Work order — Here are the records. Write out exactly the lines between the one holding "Sport (47, 397)" and the one holding "Külföld (30, 397)", inclusive.

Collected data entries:
==============================

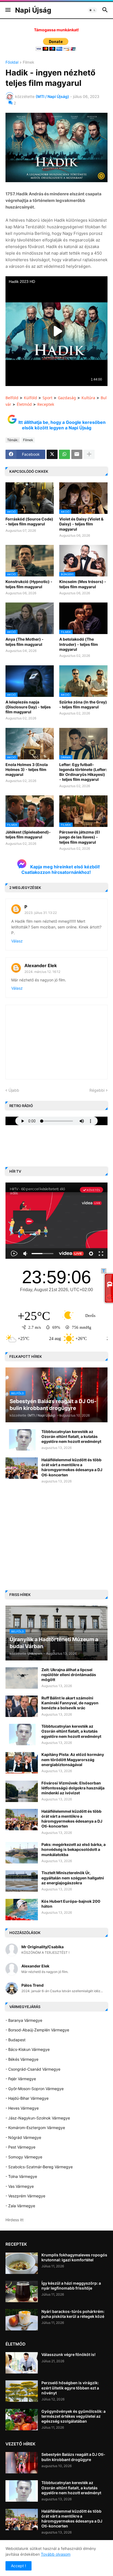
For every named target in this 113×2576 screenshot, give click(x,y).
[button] (7, 10)
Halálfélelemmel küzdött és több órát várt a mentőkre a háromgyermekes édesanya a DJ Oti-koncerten (71, 1467)
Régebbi (96, 1090)
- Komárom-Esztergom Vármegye (35, 2127)
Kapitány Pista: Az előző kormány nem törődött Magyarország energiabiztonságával (72, 1759)
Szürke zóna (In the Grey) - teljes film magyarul (83, 704)
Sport (47, 397)
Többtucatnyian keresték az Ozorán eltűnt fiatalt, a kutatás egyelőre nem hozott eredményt (71, 1436)
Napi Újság (33, 10)
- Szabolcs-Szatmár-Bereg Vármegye (39, 2166)
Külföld (30, 397)
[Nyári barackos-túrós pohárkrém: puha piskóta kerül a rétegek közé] (21, 2319)
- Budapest (15, 2039)
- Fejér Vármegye (20, 2078)
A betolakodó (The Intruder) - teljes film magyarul (78, 644)
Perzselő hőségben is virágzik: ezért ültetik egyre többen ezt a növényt (70, 2387)
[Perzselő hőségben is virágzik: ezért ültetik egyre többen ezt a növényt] (21, 2391)
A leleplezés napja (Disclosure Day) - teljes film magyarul (28, 707)
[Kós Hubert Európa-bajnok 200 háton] (21, 1909)
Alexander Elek (40, 965)
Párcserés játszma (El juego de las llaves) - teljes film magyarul (79, 837)
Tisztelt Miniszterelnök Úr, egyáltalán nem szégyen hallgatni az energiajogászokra (72, 1877)
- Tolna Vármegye (21, 2176)
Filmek (28, 62)
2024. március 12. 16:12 (42, 972)
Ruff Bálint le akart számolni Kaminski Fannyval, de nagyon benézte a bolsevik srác (69, 1703)
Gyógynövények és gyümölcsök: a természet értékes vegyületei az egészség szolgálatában (73, 2416)
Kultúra (88, 397)
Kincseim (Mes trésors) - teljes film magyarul (82, 584)
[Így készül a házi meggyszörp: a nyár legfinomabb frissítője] (21, 2291)
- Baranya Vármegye (23, 2020)
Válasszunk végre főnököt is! (68, 2354)
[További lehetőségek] (89, 454)
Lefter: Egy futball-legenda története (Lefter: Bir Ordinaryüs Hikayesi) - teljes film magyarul (83, 772)
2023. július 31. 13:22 (40, 913)
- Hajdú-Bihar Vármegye (27, 2098)
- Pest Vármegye (20, 2147)
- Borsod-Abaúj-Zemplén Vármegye (37, 2030)
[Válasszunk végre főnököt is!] (21, 2363)
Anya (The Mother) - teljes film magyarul (24, 641)
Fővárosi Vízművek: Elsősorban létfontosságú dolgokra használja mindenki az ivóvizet (72, 1788)
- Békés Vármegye (21, 2059)
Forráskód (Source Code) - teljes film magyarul (29, 521)
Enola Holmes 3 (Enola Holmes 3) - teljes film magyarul (26, 769)
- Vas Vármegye (19, 2186)
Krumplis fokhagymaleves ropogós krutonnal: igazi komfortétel (74, 2257)
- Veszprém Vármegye (25, 2196)
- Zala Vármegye (20, 2205)
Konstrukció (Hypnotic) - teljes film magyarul (28, 584)
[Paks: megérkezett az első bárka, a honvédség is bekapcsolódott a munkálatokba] (21, 1852)
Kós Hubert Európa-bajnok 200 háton (70, 1903)
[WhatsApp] (64, 454)
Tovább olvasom (55, 2554)
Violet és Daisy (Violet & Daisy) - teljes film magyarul (81, 524)
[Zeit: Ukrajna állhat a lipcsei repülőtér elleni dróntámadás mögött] (21, 1678)
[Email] (76, 454)
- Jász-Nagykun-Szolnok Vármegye (37, 2118)
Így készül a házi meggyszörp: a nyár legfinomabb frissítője (71, 2285)
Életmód (24, 404)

==============================

Solution for this problem —
Sport (47, 397)
Többtucatnyian keresték az Ozorán eltűnt fiatalt, a kutatás egyelőre nem hozott eredményt (71, 1436)
Napi Újság (33, 10)
- Szabolcs-Szatmár-Bereg Vármegye (39, 2166)
Külföld (30, 397)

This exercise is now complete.